A patient with pneumonia has a fever of 101.4, a nonproductive cough, and an oxygen sat of 88%. The patient complains of weakness, fatigue, and needs assistance to get out of bed. Which nursing diagnosis should the nurse assign as the highest priority? a. Hyperthermia related to infectious illness. b. Impaired transfer ability related to weakness c. Ineffective airway clearance related to thick secretions. d. Impaired gas exchange related to respiratory congestion

d. impaired gas exchange related to respiratory congestion. rationale: oxygen sat indicates that all body tissues are at risk.

A patient who has just been admitted with community-aquired pneumococcal pneumonia has a temp. of 101.6º with a frequent cough and is complaining of severe pleuritic chest pain. Which prescribed medication should the nurse give first. a. Codeine b. Guaifenesin (Robitussin) c. Acetaminophen (Tylenol) d. Piperacillin/tazobactam (Zosyn)

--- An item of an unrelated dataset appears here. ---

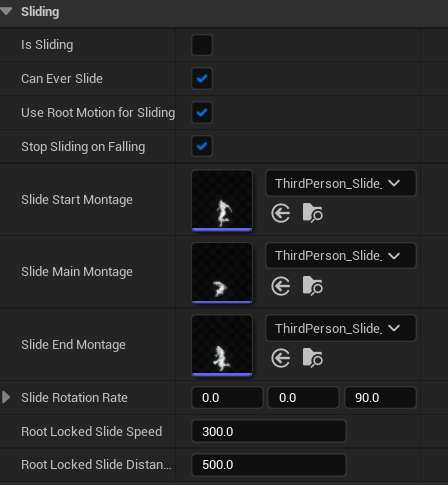Use selected asset for Slide End Montage

281,358
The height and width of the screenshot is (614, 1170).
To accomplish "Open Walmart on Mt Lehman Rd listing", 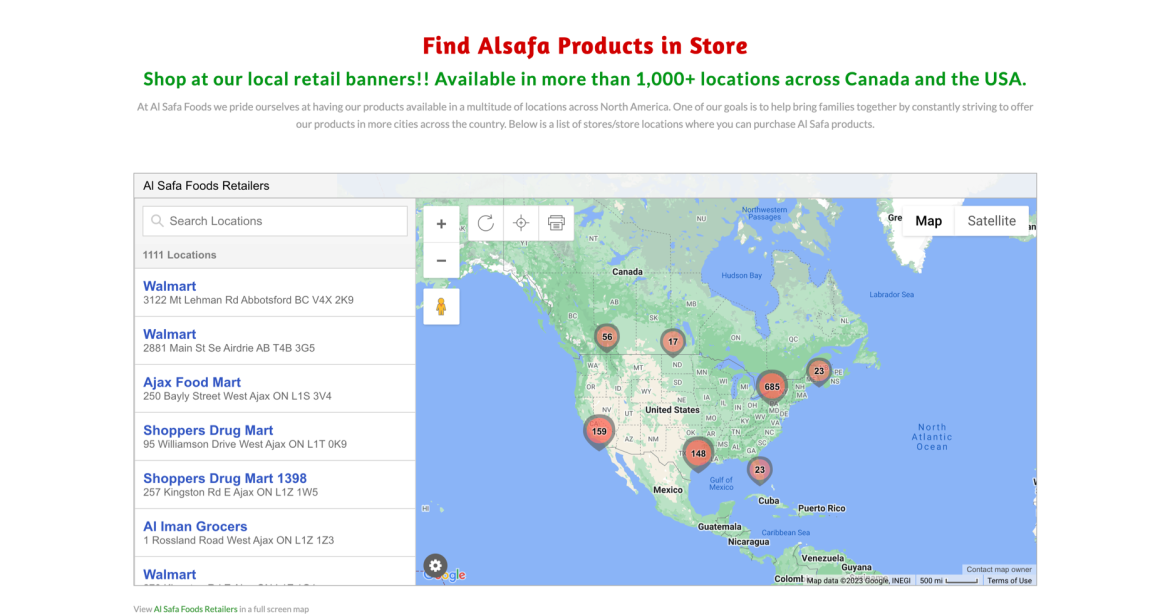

d. piperacillin/tazobactam (Zosyn) rationale: early initiation of antibiotic therapy has been demonstrated to reduce mortality.

An hour after a thoracotomy, a patient complains of incisional pain at a level 7 and has decreased left sided breath sounds. The pleural drainage system has 100 mL of blood drainage and a large air leak. Which action is best for the nurse to take next. a. Milk the chest tube gently to remove any clots. b. Clamp the chest tube momentarily to check for the origin of the air leak. c. Assist the patient to deep breath, cough, and use the incentive spirometer. d. Set up the patient controlled analgesia (PCA) and administer the loading dose of morphine.

d. set up the patient controlled analgesia and administer the loading dose of morphine rationale: The patient is unlikely to take deep breaths or cough until the pain level is lower. A chest tube output of 100 mL is not unusual in the first hour after thoracotomy and would not require milking of the chest tube. An air leak is expected in the initial postoperative period after thoracotomy

which intervention will the nurse include in the plan of care for a patient who is diagnosed with a lung abscess. a. teach the patient to avoid the use of over the counter expectorants b. assist the patient with chest physiotherapy and postural drainage. c. notify the HCP immediately about any bloody or foul smelling sputum d. teach about the need for prolonged antibiotic therapy after discharge from the hospital

d. teach about the need for prolonged antibiotic therapy after discharge from the hospital

A patient is admitted with active TB. The nurse should question a HCP order to discontinue airborne precautions unless which assessment finding is documented. a. chest x-ray shows no upper lobe infiltrates b. TB medications have been taken for 6 months c. Mantoux testing shows an induration of 10mm d. Three sputum smears for acid-fast bacilli are negative.